Sunday 5 October 2014


It seems that more and more people are being diagnosed with  depression. There are, of course, several types of depresssion but each of them is debilitating for the sufferers. But what is the cause and why does it seem to be growing?

Readers of my book, SPIRITUAL MAN: AN INTRODUCTION TO NEGATIVE DIMENSIONS, will know that I suggest that the human brain works in three time dimensions, an idea first described by Thomas Aquinas. He described 'tempus' as earthly time, 'aevum' as 'angelic' time and 'aeternitas' as a time reserved for those who knew God. In my theory earthly time (t) is that which we experience and which I call 'real' time. 'Unreal' time, (-t), responsible for the power of recall allows memory and is instrumental in forming the 'character' of people. 'Imaginary' time, (it, where i is the square root of minus one) suggested by Professor Hawking in his book 'A Brief History of Time' as a means of avoiding singularities, gives humans the power to think and compute using all the data collected by the 'unreal' time and the present circumstances as experienced by the senses. It is also responsibility for mankind's innate spirituality.

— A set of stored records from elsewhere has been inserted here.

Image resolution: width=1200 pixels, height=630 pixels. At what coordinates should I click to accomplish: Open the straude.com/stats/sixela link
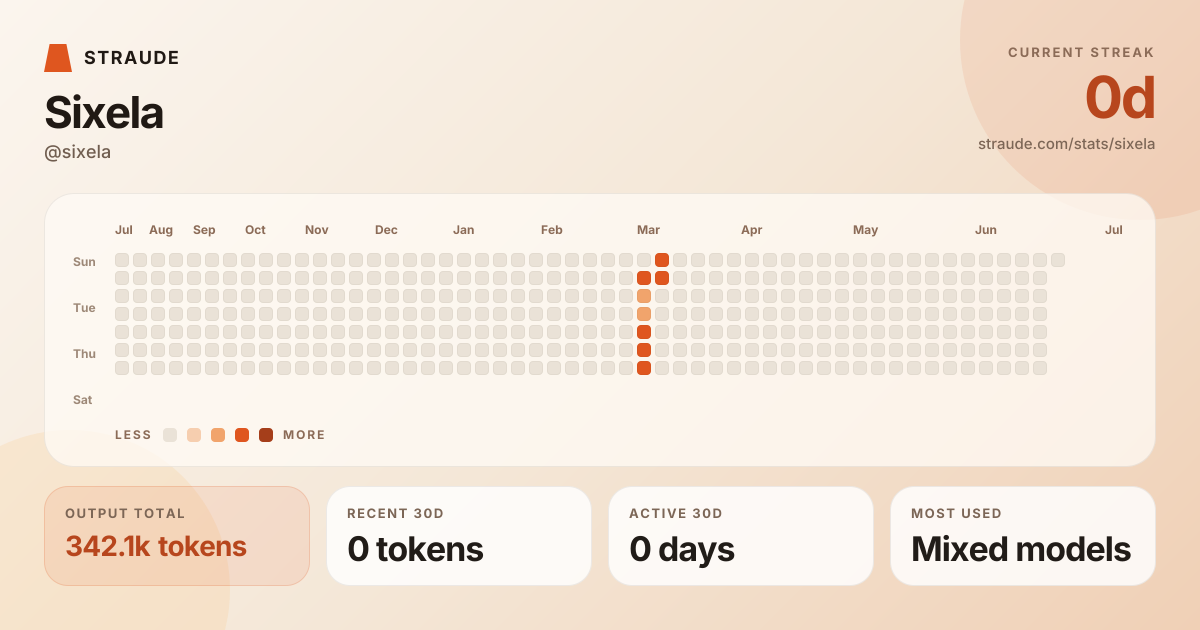[1066, 144]
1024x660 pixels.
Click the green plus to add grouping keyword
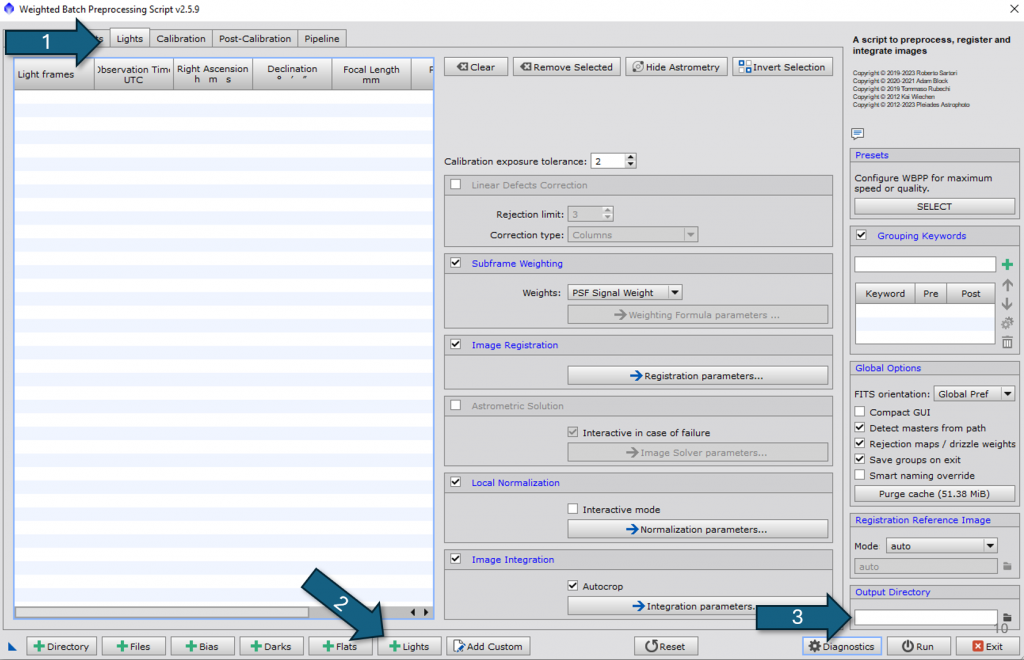point(1007,265)
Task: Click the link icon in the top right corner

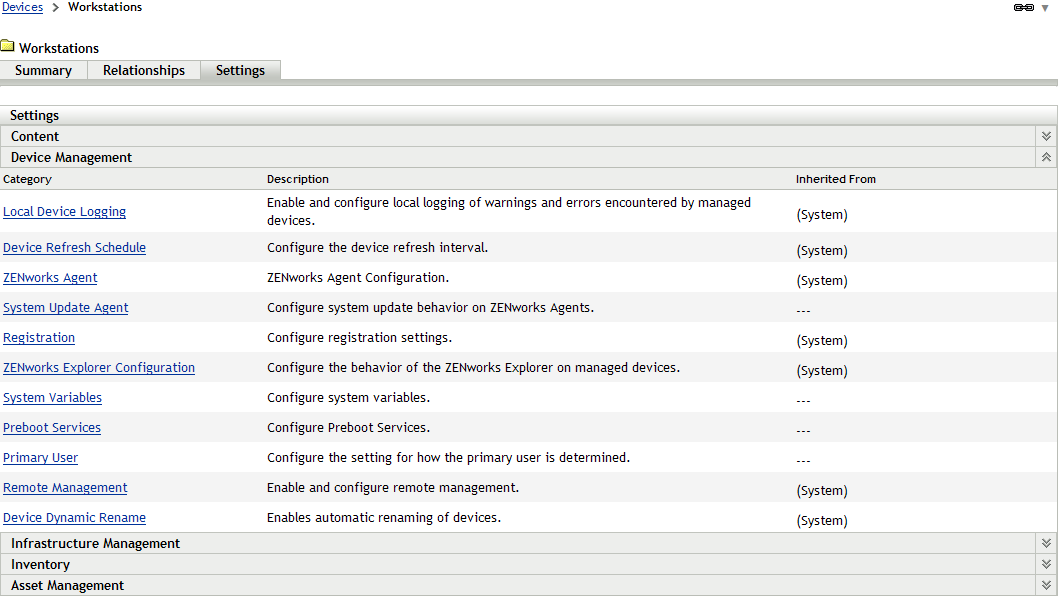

At conception, the newly developing foetus has a new brain. Like a computer it needs software to operate and this comes from the DNA of the parents, a record  of life that goes back to the very first single cell. The 'unreal' time component of the brain trawls the DNA for data to help the child survive including a character. Unlike hair or eye colour this may not come from close relatives but from one who lived generations before. How many times have we heard parents lament that they don't know where little Johnnie came from? It's also why two siblings can be completely different having been nurtured in the same household.

Is it possible that a character from the past, despite being prepared by the 'imaginary' time component of the brain for life and nurtured in the modern era, cannot cope with modern day living? Might depression, in its many guises, be the consequence of a software incompatability evolved over many generations and is it possible that the problems are getting worse leading to more and more people inexplicably suffering depression despite evidence that they ought to be happy and content?